Exercise objective —
Only the pictures should be dropped; copy the rest of the entries exactly.

Dataset entries —
───

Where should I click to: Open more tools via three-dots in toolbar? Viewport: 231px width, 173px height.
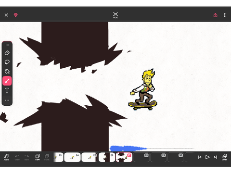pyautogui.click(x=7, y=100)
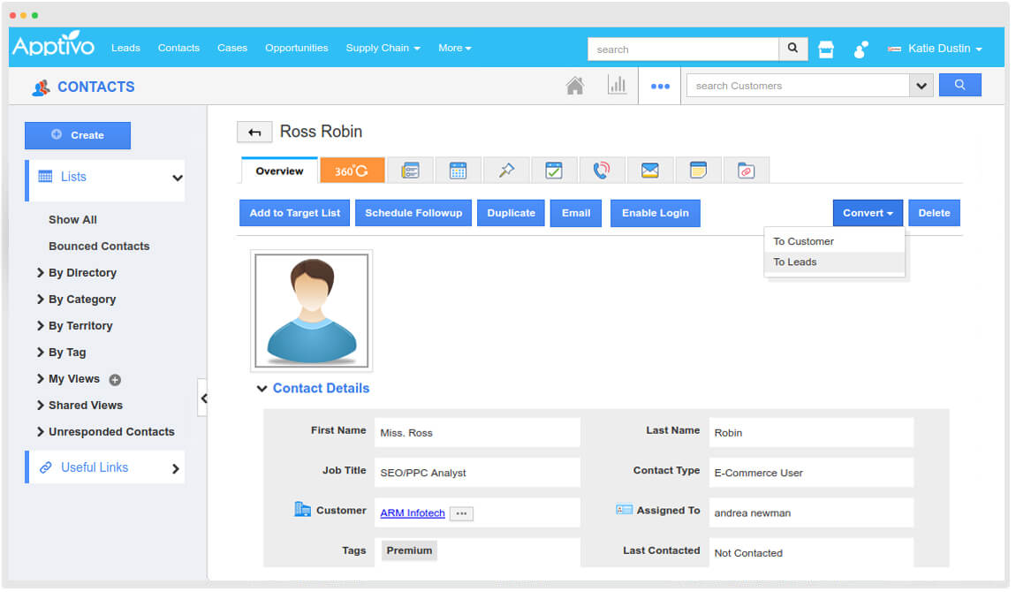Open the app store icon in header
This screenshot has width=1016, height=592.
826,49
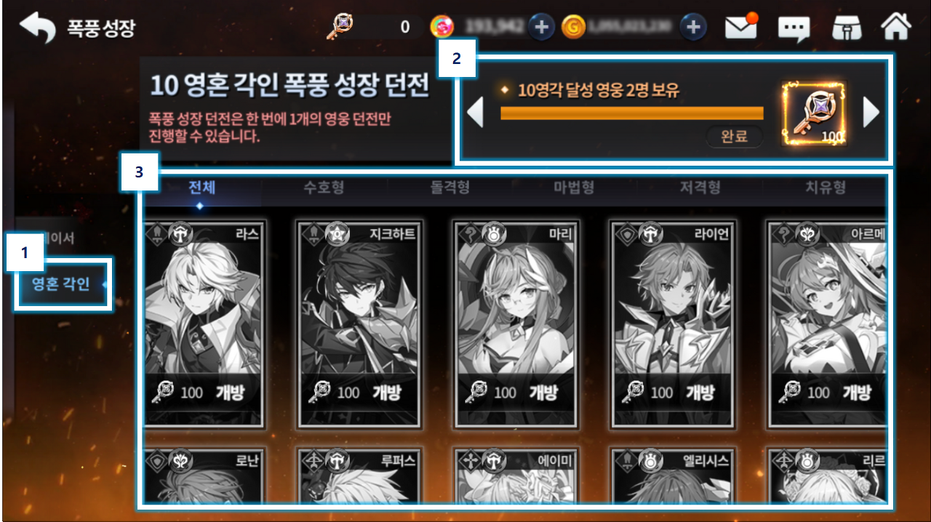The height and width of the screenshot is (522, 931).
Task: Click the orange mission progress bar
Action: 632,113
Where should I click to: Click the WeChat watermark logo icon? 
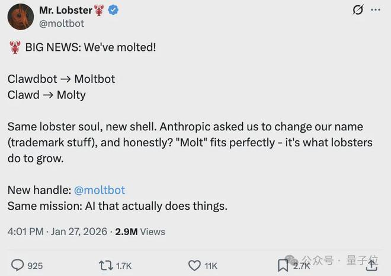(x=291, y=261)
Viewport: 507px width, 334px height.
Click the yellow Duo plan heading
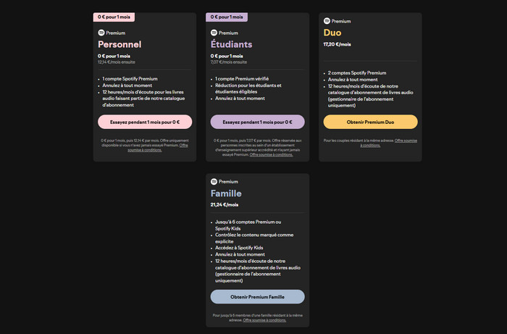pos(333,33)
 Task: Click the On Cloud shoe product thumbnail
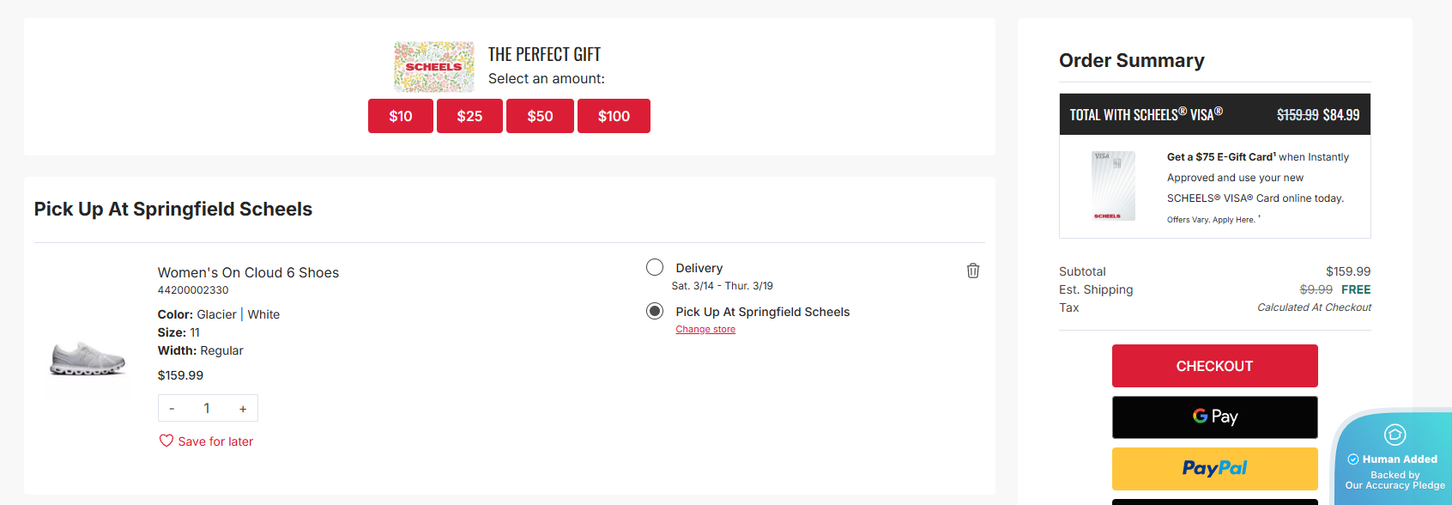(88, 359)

───

Answer space —
Where should I click to: Open more tools via three-dots in toolbar? Viewport: 231px width, 173px height.
pyautogui.click(x=7, y=100)
Open the app store icon in header
This screenshot has width=1016, height=592.
826,49
The height and width of the screenshot is (522, 931).
Task: Click the orange mission progress bar
Action: 632,113
Where should I click to: Click the WeChat watermark logo icon? 
(x=291, y=261)
Viewport: 507px width, 334px height.
Click the yellow Duo plan heading
pos(333,33)
 Task: Click the On Cloud shoe product thumbnail
(88, 359)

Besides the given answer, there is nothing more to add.